STADT AM RANDE - Urban Topologies

STADT AM RANDE - Urban Topologies

Date: 
15.08.2010 16:00
Format: 
Partner event

The exhibition STADT AM RANDE - Urban Topologies at the
Today Art Museum Beijing contains a selection of works that explore the various aspects, meanings and subtexts of an urban topology which is constantly in flux.

Curators: Pierre Wolter & Melanie Zagrean
Special guest: Stephen Kovats (Artistic Director of transmediale)
Location: Today Art Museum Beijing
A commission of Goethe Institut Beijing and transmediale in co-operation with the gallery Art Claims Impulse

Julius von Bismarck: Image Fulgurator (2007/08), Torus (2010), Untitled (2010)
Julian Oliver: Artvertiser (2009/10)
Holger Mader, Alexander Stublic, Heike Wiermann: Expanded Spaces (2009/10)
Dave Ball: How to Live (2008)
Michelle Teran: Buscando al Sr. Goodbar (2009)
Maria Vedder: Threshold (2006)
Marc Aschenbrenner: Im Abri/ In the rock shelter (2008)
Martin Howse: Psychogeophysics (2009)
Matthias Fitz: Electromagnetic plot (2008)
Adam Somlai Fischer, Bengt Sjölén, Usman Haque: Panoramic Wifi Camera (2008)
Miles Chalcraft: At the End Road (2008)
Andreas Fischer, Benjamin Maus: Reflection (2009)
Boredom Research: Snail Mail (2008/09)
Tudor Bratu: Conversation Piece (2008)
Niklas Goldbach: Habitat C3B (2008)

The exhibited artworks deal with static and moving, virtual and material topology of an urban site, obvious as well as hidden structures, materialising or 'grounding' virtual networks, and shapes and traces 'invisible' to the naked eye, some of which are the result of current media and communication technology. By way of digital devices, engineering tools and software, but analogue means of creating minor ruptures or alterations in the topological surface, they question, re-interpret, visualise and explore that topology, uncovering some of the complexity of urban environments.

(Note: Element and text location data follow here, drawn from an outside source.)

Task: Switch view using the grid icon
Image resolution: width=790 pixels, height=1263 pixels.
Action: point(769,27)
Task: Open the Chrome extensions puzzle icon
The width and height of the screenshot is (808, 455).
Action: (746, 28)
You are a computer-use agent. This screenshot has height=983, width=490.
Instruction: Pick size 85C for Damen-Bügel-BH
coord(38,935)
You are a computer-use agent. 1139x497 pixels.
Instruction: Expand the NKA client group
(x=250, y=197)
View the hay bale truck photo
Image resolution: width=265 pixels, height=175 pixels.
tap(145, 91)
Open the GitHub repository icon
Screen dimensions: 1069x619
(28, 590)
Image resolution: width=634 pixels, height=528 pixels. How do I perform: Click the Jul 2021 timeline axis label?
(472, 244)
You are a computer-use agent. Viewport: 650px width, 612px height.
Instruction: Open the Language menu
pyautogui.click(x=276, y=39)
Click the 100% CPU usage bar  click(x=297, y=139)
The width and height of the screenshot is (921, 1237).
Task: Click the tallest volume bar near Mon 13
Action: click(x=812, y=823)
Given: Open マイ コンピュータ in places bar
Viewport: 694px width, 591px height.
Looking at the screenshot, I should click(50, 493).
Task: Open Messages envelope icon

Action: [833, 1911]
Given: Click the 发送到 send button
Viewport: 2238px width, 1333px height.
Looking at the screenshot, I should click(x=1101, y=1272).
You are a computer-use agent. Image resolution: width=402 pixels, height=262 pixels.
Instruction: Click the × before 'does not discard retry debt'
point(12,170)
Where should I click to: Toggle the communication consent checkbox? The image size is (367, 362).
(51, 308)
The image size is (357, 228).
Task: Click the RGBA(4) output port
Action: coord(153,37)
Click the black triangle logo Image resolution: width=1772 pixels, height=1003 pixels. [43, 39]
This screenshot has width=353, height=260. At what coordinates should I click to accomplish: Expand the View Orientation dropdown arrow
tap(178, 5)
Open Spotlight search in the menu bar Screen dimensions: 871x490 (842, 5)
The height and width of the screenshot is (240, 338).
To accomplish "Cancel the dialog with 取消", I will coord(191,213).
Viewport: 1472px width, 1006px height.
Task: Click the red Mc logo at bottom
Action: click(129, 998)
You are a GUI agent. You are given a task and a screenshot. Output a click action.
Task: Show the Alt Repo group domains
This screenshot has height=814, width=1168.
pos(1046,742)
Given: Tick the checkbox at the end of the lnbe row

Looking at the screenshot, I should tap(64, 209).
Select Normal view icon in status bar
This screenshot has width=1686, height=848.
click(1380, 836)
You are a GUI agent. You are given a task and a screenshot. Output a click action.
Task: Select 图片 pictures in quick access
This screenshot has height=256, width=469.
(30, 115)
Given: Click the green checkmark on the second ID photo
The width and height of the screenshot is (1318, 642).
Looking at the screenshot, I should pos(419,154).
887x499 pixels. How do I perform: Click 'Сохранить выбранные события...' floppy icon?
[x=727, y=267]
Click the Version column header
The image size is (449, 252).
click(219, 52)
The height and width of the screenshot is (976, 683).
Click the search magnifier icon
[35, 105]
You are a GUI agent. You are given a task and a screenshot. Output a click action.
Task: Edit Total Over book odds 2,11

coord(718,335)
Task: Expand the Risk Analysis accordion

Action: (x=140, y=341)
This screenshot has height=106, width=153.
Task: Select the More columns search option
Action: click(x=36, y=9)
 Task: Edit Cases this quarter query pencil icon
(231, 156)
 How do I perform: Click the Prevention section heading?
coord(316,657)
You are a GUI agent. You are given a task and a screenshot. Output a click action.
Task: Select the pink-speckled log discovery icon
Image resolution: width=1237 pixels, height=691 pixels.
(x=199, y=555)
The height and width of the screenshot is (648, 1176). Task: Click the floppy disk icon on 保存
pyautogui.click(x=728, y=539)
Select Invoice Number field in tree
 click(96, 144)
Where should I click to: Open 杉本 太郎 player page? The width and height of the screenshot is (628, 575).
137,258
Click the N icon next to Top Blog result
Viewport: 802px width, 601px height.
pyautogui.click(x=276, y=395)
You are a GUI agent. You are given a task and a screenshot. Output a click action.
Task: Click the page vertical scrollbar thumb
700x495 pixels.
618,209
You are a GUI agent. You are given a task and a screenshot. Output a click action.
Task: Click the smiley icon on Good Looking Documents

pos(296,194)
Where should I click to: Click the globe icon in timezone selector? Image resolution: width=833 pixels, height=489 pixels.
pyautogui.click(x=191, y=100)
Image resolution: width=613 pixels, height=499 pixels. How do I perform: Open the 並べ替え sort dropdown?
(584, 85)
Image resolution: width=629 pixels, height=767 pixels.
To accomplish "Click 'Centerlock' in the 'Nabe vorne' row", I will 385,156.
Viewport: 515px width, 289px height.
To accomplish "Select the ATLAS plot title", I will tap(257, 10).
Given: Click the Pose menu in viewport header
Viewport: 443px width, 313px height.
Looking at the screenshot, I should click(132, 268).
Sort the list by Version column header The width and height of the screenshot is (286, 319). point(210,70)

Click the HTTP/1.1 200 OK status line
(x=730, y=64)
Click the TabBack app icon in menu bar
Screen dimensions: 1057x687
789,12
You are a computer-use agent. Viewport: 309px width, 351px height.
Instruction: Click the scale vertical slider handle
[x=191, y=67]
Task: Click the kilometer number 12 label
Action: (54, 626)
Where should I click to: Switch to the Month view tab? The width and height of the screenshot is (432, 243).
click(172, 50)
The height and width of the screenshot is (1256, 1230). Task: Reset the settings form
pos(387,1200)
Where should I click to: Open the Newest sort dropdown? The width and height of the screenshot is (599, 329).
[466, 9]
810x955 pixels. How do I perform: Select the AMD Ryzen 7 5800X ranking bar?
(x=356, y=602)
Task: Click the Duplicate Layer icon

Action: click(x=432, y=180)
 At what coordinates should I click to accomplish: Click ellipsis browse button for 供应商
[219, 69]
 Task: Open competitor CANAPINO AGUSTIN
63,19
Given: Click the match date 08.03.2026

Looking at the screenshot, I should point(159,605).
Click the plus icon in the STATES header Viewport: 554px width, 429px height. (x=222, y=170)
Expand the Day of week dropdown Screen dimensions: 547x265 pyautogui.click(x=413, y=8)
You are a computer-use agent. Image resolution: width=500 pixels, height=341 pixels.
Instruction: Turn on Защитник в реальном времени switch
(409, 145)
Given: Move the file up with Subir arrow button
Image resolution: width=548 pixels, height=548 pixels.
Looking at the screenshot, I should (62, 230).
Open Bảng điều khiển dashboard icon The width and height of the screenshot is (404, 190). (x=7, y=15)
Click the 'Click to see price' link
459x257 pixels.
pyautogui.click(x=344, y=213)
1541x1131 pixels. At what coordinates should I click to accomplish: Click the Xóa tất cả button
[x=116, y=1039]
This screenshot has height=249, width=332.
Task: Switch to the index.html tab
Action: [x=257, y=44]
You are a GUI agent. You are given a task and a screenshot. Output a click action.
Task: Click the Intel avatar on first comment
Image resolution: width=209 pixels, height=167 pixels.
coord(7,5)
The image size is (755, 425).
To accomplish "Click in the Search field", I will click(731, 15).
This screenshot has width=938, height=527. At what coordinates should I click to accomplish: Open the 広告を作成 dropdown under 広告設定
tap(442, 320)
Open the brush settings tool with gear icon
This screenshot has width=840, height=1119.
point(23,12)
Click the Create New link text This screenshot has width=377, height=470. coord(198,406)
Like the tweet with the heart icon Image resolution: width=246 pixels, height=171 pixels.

Some of the works, such as The Image Fulgurator and The Artvertiser alter or 'sabotage' the topological surface of the urban space, thus revolting against and challenging cultural, social and political seemingly rigid 'structures'. The works of Mader Stublic Wiermann and Dave Ball explore the physical space by inverting structures, breaking them, playing with perception and thus challenging mind and eye or causing minor ruptures to disturb pre-conceived perspectives on 'how things are or should be'. The platform 'New Berlin' on Second Life translocates this discourse into the virtual world, into a parallel universe resembling the material or physical topology but functioning through different paradigms and parameters and thus expanding allowing for parallelity between reality and utopia.

The works of transmediale.10 award winners Michelle Teran, Maria Vedder, Tudor Bratu, Niklas Goldbach and Marc Aschenbrenner look at human existence and interaction, at networks, boundaries and thresholds, virtual and real, yet frequently invisible in the topological structure of an environment. While Michelle Teran's work attempts to visualise virtual social networks and their content by 'tracking them down' to their physical location, Maria Vedder explores constructed and imagined boundaries of borders and transitional non-spaces, also alluding to the issue of migration, portraying 'undetermined' contours, movement and interaction. Marc Aschenbrenner and Niklas Goldbach's work visualises an extremely altered, almost apocalyptic, urban topology with humanoid forms resembling atomised solitary sculptures or clones.

The visualisation of inevident or invisible structures, and with it the drawing of attention to the increasing complexity of material and immaterial structures that change our society, has been a common artistic practice over several decades. Some of the works, such as those of Adam Somlai Fischer and Bengt Sjölén, Matthias Fitz, Benjamin Maus and Andreas Fischer, portray their percussions of digital media on the physical environment, use complex engineering and software to digitally visualise complex material structures, and 'visualise' yet undetermined or imagined dimensions by using interdiciplinary scientific approaches and subjective reactions to topologies.